A councillor has accused Fife education bosses of ducking questions on remote learning engagement amid fears thousands of secondary school pupils across Scotland were not participating in online lessons.
Linda Holt, East Neuk and Landward councillor, accused education convener Craig Walker of playing “political games” following a full council meeting on Thursday.
Ms Holt had asked a series of questions relating to remote learning, including how many children had not been regularly attending the online classes.
Her questions come as we revealed concerns that fourth year pupils could leave school in the summer with no qualifications after becoming detached during lockdown.
In response, Mr Walker, who represents Glenrothes West and Kinglassie, referenced a remote learning evaluation from January which said 48% of all Fife schools reported almost all of their pupils were engaging with remote learning.
The schools also said most of their learners – over 75% – were taking part in lessons.
It gives me no reassurance at all that Fife Council is taking seriously the difficulties young people face accessing online learning.”
Councillor Linda Holt
However Ms Holt said the response was “unsatisfactory” and only provided the “positive spin”, despite her queries specifically asking about the pupils who were not engaging.
Following the meeting, she told us: “It gives me no reassurance at all that Fife Council is taking seriously the difficulties young people face accessing online learning or doing all they can when they play down the number and the difficulties, and come up with no specific action plans to pick up these lost learners.”
The councillor, who is also standing as an Alliance for Unity candidate in May’s Holyrood elections, claimed Mr Walker was politicising the issue after he alluded to her election campaign during the meeting.
More than 7,000 digital devices have been provided to disadvantaged young people experiencing connectivity issues.

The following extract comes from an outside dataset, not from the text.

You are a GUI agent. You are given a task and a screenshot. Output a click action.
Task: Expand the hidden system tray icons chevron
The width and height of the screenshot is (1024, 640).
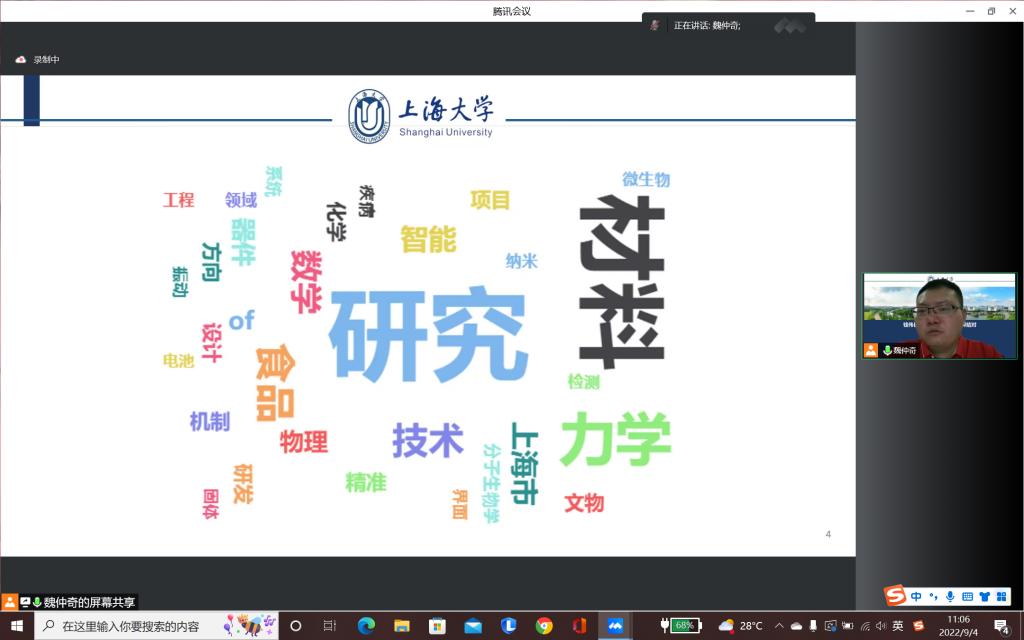coord(779,626)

However there were approximately 4,500 children who have had limited access to a device during lockdown as a result of sharing the device with siblings or parents.
Teachers and education staff as a whole should be congratulated not criticised.”
Councillor Craig Walker.
Mr Walker urged councillors to praise teaching staff for their efforts in supporting families through “unprecedented circumstances”.
“I do feel it is slightly harsh for Councillor Holt to portray this as a crisis.
“It’s an extremely difficult set of circumstances that our staff are having to deal with and our pupils and parents as well for that matter.
“It’s totally unprecedented circumstances that none of us have ever seen and therefore I think on that basis, teachers and education staff as a whole should be congratulated not criticised.”